- _Set task_
Could you rewrite the records below with "Activation" changed to "Licensing" and everything else left the same, leaving out the pictures?

- _Given entries_
☆ ☆ ☆ ☆ ☆ ☆ ☆
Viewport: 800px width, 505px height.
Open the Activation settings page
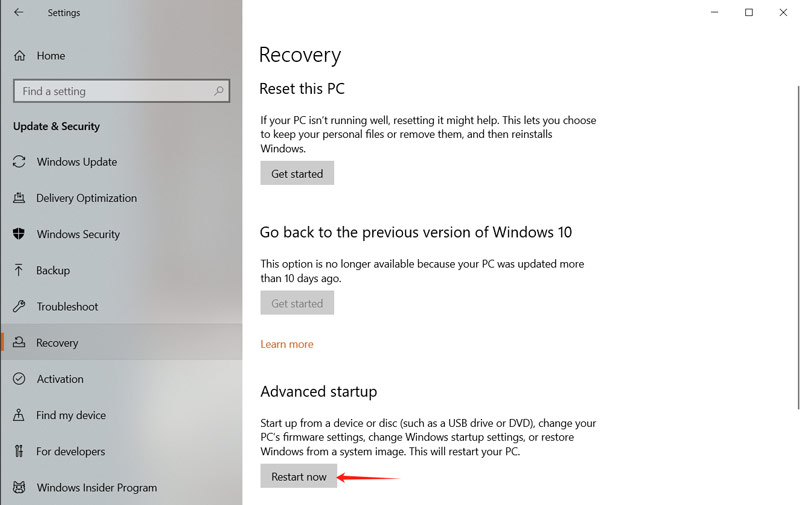click(60, 379)
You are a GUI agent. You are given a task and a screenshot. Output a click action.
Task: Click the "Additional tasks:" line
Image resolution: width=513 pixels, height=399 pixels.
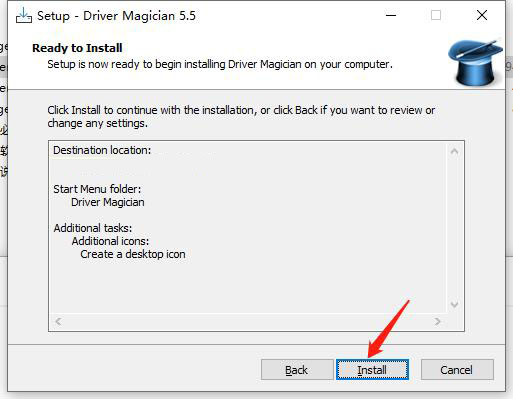[x=93, y=228]
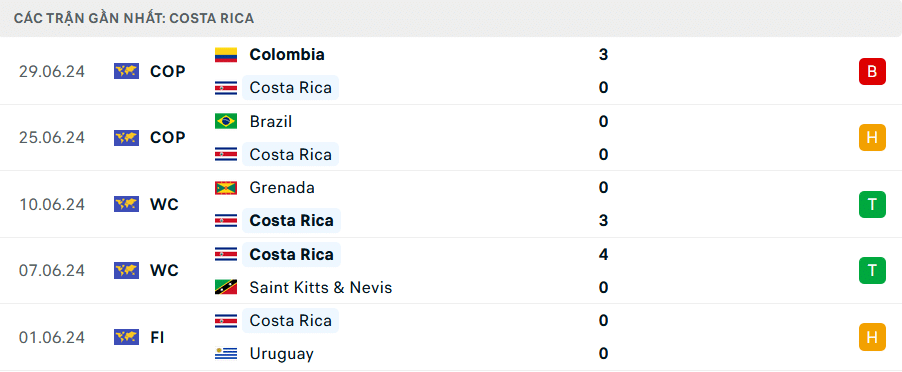
Task: Click the 07.06.24 match date
Action: (52, 270)
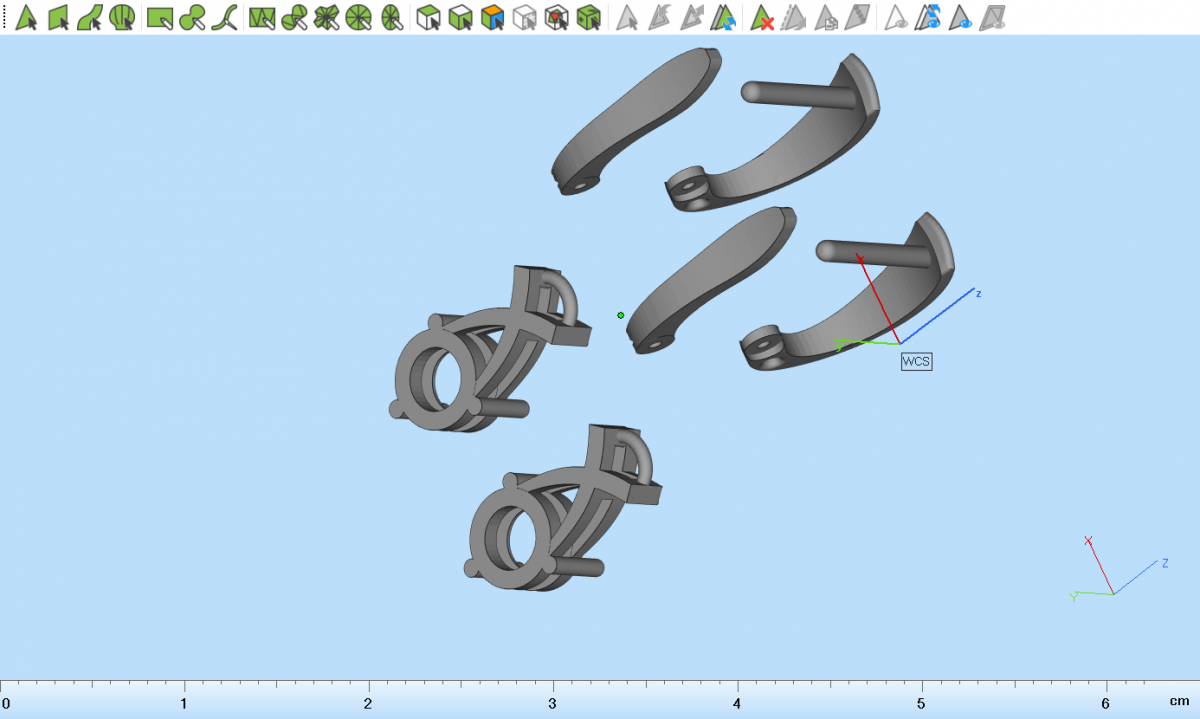Click the orange-and-blue cube selection icon
This screenshot has height=719, width=1200.
(x=492, y=17)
☆ ☆ ☆ ☆ ☆ ☆ ☆
- _Result of this exercise_
Viewport: 800px width, 505px height.
Open the Licensing settings page
click(60, 379)
You are a GUI agent. You are given a task and a screenshot. Output a click action.
Task: Click the "Additional tasks:" line
Image resolution: width=513 pixels, height=399 pixels.
[x=93, y=228]
Task: Click the 07.06.24 match date
Action: (52, 270)
Click the orange-and-blue cube selection icon
This screenshot has height=719, width=1200.
(x=492, y=17)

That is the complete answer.